= WHAT TO WORK ON =
Check each line below for the word "agent" and give the number of lines that have it, nothing more.

= THE DATA =
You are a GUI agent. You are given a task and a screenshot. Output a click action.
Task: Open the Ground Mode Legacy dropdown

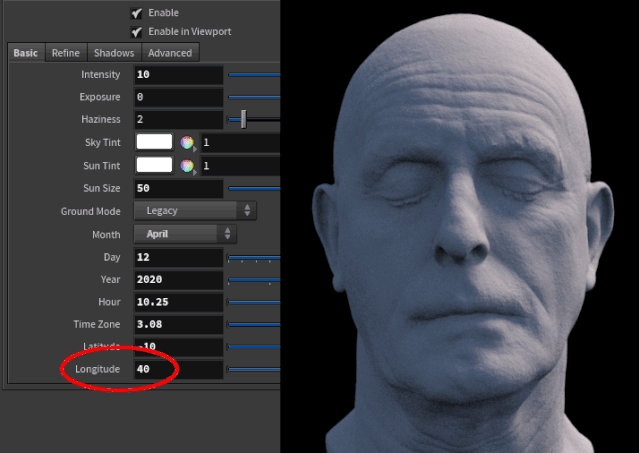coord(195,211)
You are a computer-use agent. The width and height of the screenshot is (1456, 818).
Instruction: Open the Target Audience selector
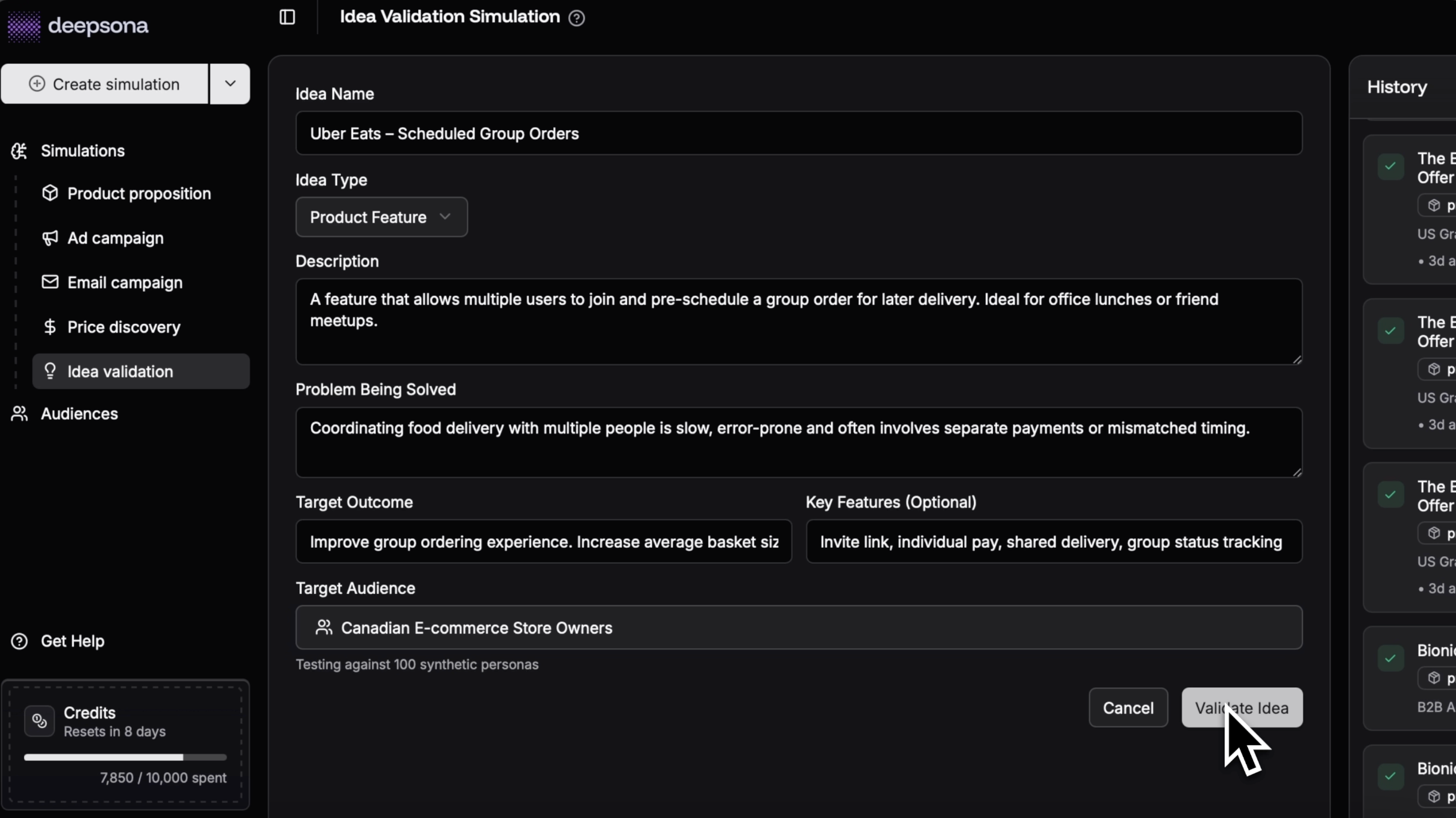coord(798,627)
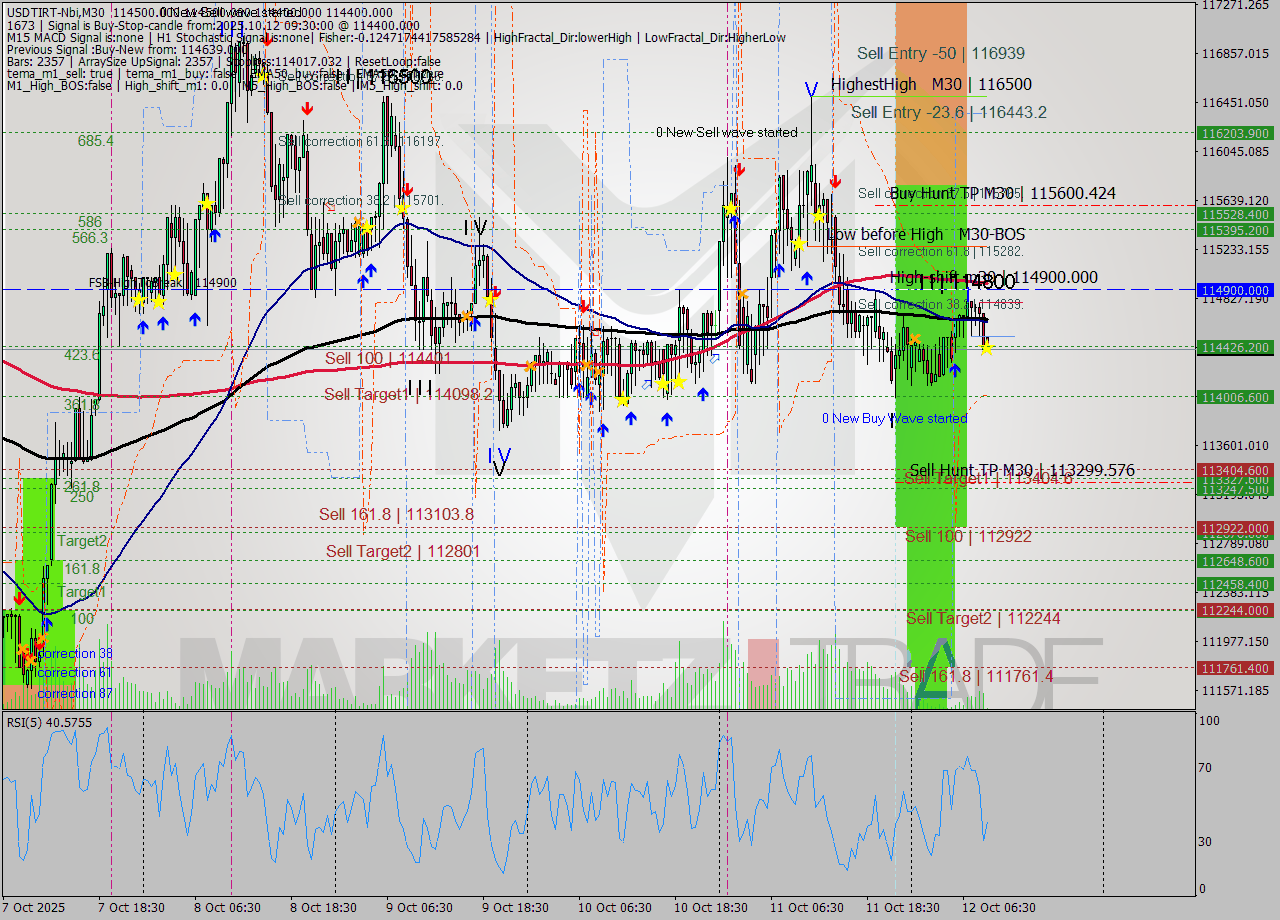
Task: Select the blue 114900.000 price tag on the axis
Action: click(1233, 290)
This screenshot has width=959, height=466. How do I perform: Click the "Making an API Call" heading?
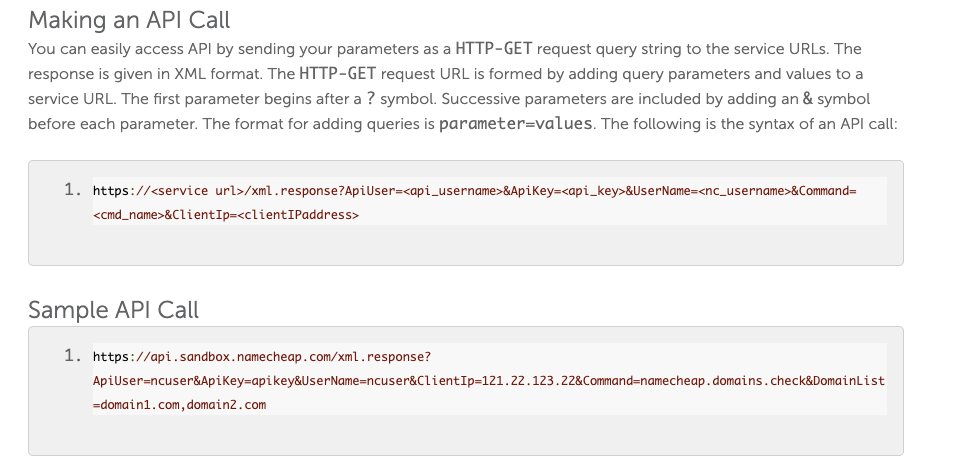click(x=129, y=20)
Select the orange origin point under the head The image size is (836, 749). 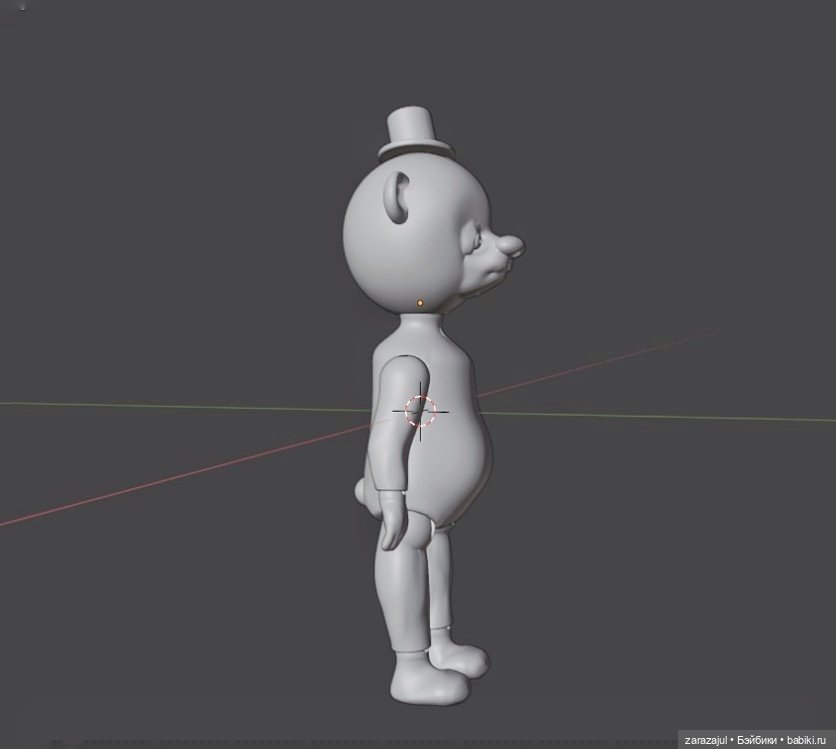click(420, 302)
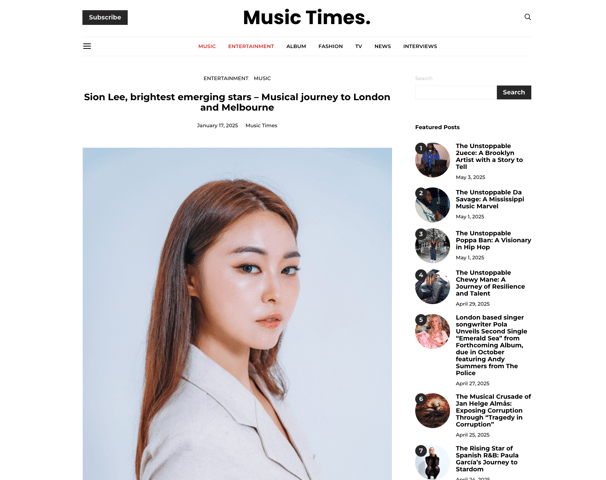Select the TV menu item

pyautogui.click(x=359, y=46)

= ANSWER TO THE EXERCISE =
2